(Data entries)
- Opening Delimiter -

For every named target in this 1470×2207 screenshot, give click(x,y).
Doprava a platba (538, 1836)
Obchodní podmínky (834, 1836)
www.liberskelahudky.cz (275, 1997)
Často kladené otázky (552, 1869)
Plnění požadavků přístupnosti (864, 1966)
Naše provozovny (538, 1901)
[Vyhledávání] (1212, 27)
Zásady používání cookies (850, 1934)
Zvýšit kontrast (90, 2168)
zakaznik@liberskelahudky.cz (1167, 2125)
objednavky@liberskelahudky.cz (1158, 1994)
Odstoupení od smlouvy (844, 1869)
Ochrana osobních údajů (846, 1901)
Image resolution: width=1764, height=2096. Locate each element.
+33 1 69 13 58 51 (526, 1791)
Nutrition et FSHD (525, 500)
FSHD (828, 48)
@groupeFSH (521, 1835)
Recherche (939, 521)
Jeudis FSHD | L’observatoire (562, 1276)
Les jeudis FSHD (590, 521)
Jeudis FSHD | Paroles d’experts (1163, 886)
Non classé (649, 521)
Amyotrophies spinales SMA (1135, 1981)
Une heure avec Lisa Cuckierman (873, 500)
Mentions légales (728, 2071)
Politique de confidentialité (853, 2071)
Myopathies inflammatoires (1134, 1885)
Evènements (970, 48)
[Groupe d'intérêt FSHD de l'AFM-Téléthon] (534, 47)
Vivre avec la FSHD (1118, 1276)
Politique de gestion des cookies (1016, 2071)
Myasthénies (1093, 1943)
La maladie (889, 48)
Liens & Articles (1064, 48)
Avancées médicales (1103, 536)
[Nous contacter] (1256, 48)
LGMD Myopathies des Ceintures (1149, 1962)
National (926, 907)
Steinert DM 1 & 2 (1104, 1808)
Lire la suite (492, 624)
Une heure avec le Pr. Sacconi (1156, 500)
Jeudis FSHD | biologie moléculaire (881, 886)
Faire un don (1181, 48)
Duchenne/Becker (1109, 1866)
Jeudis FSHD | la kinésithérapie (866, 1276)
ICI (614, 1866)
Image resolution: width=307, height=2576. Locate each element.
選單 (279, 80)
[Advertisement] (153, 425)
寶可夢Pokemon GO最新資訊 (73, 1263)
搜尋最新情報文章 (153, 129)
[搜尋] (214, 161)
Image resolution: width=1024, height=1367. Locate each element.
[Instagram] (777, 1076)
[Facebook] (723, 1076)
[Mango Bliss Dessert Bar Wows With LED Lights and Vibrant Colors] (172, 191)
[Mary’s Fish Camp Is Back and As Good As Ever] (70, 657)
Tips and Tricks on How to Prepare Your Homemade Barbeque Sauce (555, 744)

- Closing Delimiter -

From the first line to the last, set down every record exactly as written above.

- _Finished exercise_:
For every named target in this 1470×2207 screenshot, give click(x,y).
Doprava a platba (538, 1836)
Obchodní podmínky (834, 1836)
www.liberskelahudky.cz (275, 1997)
Často kladené otázky (552, 1869)
Plnění požadavků přístupnosti (864, 1966)
Naše provozovny (538, 1901)
[Vyhledávání] (1212, 27)
Zásady používání cookies (850, 1934)
Zvýšit kontrast (90, 2168)
zakaznik@liberskelahudky.cz (1167, 2125)
objednavky@liberskelahudky.cz (1158, 1994)
Odstoupení od smlouvy (844, 1869)
Ochrana osobních údajů (846, 1901)
Image resolution: width=1764, height=2096. Locate each element.
+33 1 69 13 58 51 (526, 1791)
Nutrition et FSHD (525, 500)
FSHD (828, 48)
@groupeFSH (521, 1835)
Recherche (939, 521)
Jeudis FSHD | L’observatoire (562, 1276)
Les jeudis FSHD (590, 521)
Jeudis FSHD | Paroles d’experts (1163, 886)
Non classé (649, 521)
Amyotrophies spinales SMA (1135, 1981)
Une heure avec Lisa Cuckierman (873, 500)
Mentions légales (728, 2071)
Politique de confidentialité (853, 2071)
Myopathies inflammatoires (1134, 1885)
Evènements (970, 48)
[Groupe d'intérêt FSHD de l'AFM-Téléthon] (534, 47)
Vivre avec la FSHD (1118, 1276)
Politique de gestion des cookies (1016, 2071)
Myasthénies (1093, 1943)
La maladie (889, 48)
Liens & Articles (1064, 48)
Avancées médicales (1103, 536)
[Nous contacter] (1256, 48)
LGMD Myopathies des Ceintures (1149, 1962)
National (926, 907)
Steinert DM 1 & 2 (1104, 1808)
Lire la suite (492, 624)
Une heure avec le Pr. Sacconi (1156, 500)
Jeudis FSHD | biologie moléculaire (881, 886)
Faire un don (1181, 48)
Duchenne/Becker (1109, 1866)
Jeudis FSHD | la kinésithérapie (866, 1276)
ICI (614, 1866)
Image resolution: width=307, height=2576. Locate each element.
選單 (279, 80)
[Advertisement] (153, 425)
寶可夢Pokemon GO最新資訊 (73, 1263)
搜尋最新情報文章 (153, 129)
[搜尋] (214, 161)
Image resolution: width=1024, height=1367. Locate each element.
[Instagram] (777, 1076)
[Facebook] (723, 1076)
[Mango Bliss Dessert Bar Wows With LED Lights and Vibrant Colors] (172, 191)
[Mary’s Fish Camp Is Back and As Good As Ever] (70, 657)
Tips and Tricks on How to Prepare Your Homemade Barbeque Sauce (555, 744)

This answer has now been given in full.